Le digne seigneur était allié aux espèces les plus nobles de France, et comptait des Phénix, des Merlettes et des Hermines dans sa famille.

C’était un vieillard encore sec et vigoureux. Il y avait dans toute sa personne cette grâce naturelle et imposante des oiseaux de grande race, cette simple majesté qui, dit-on, devient de jour en jour plus rare ; et quand la goutte (cette maladie des nobles, qui s’est fait peuple comme le reste, et qui a eu tort) lui laissait quelque répit, il fallait l’entendre raconter ses prouesses d’autrefois ; alors sa haute taille se redressait, son œil brillait comme l’œil de l’Aigle et semblait défier le temps lui-même. — « Un jour (disait-il souvent), et c’était là un de ses glorieux souvenirs, un jour j’échappai au page qui me portait, et je chassai librement pendant toute une semaine.
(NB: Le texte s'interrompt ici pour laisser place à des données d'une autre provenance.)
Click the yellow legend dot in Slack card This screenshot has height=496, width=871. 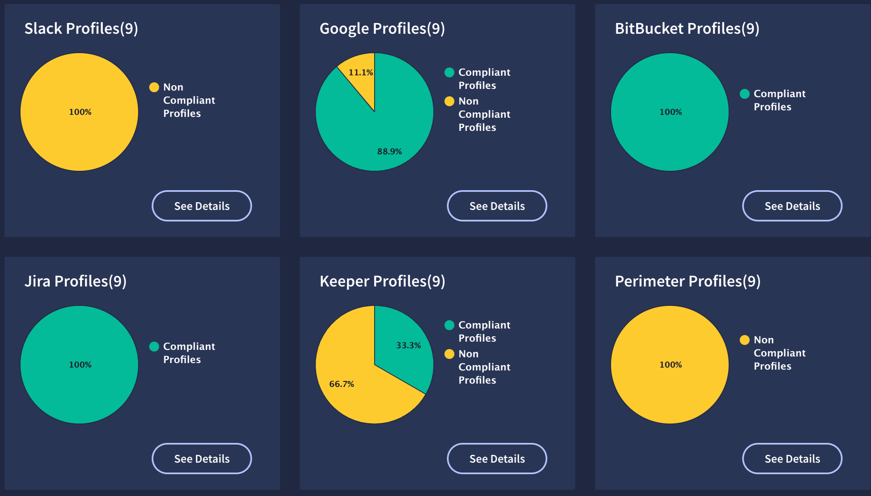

Ah ! j’étais le premier Faucon de France ! Aussi, quand je reparus, ma belle maîtresse fut-elle si aise de me revoir, qu’elle me baisa de toute son âme en me remerciant d’être revenu. Le pauvre page avait été grondé, mon retour lui valut sa grâce.

Hélas ! plus de chasses, plus de fêtes brillantes, plus de fanfares, plus de triomphes, plus de ces grandes dames si regrettées aujourd’hui, de ceux mêmes qui n’ont jamais pu savoir de combien elles l’emportaient sur celles d’à présent, ni par conséquent pourquoi elles sont si regrettables.